1. Introduction
In a paper recently published in this journal, Sun and Schulz found that the addition of the thermal band in Landsat improves the overall accuracy (OA) of land cover classification [
2]. In a subsequent comment, Johnson [
3], surprised by the high accuracy they obtained (up to 99% OA with four classes) and by the contrast between their findings and those of other recent research, correctly identified a flaw in the accuracy assessment, namely the lack of independence between training and validation pixels. In essence, the authors, who had delineated a number of individual polygons of each class for use as ‘ground truth’ (446 polygons in total, of 5 ha mean size), were separating reference pixels into training (90%) and validation (10%) in a way that placed most validation pixels adjacent to training pixels, which in the case of the thermal band meant that they had overlapping footprints. In their response to Johnson’s comment, Sun and Schulz [
4] acknowledged this problem and implemented the solution suggested by Johnson; that is, reserving all the pixels of some of the reference polygons for validation, so that training and validation pixels would be distant from each other. With the corrected method, OA decreased about 5%, but the inclusion of thermal band still improved classification performance.
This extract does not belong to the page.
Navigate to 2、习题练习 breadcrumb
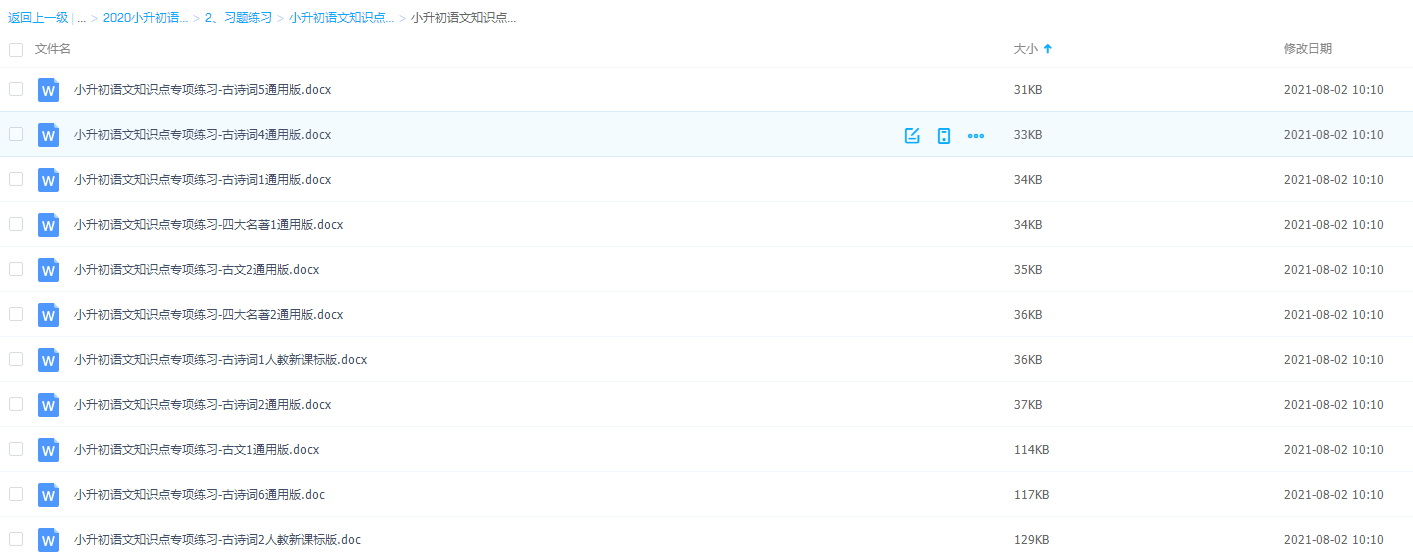 238,18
Intrigued by the rarity of a formal comment on the accuracy assessment of a paper about land cover mapping, a topic in which I am interested (e.g., [
5,
6]), I read the original paper, comment, and response [
2,
3,
4]. Alas, I came to the conclusion that there were still some issues, and felt that if they were left undiscussed, one could be left with the impression that the accuracy assessment in [
4] was correct. I contacted both the authors and the editors. The former kindly provided me with further explanations on their methods, shared with me part of their data, and gave me permission to use them in a comment. The latter welcome my inquiry and encouraged me to write a comment.
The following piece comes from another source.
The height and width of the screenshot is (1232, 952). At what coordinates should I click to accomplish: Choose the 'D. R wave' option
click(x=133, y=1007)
In this comment, I point out and discuss those further issues, following the good-practices framework by Olofsson
et al. [
1], which uses the classical partition of accuracy assessment into sampling design, response design, and analysis [
7]. But first, two caveats: (i) for the sake of brevity, I will focus my comment on the accuracy assessment of the level 2 classification (seven classes: agriculture; grassland; built-up; deciduous, conifer and mixed forests; and water) of the July 2013 Landsat-8 image classification for the 288 km
2 study area based on the k-NN method with all 10 bands, which I obtained from the authors; and (ii) by pointing at the issues, I do not wish to lay any blame on the authors; on the contrary, from our interactions, I can attest to their candor and openness. Furthermore, I could very well find flaws in some accuracy assessments I’ve done in the past, so my intention is calling for more rigor in our accuracy assessments.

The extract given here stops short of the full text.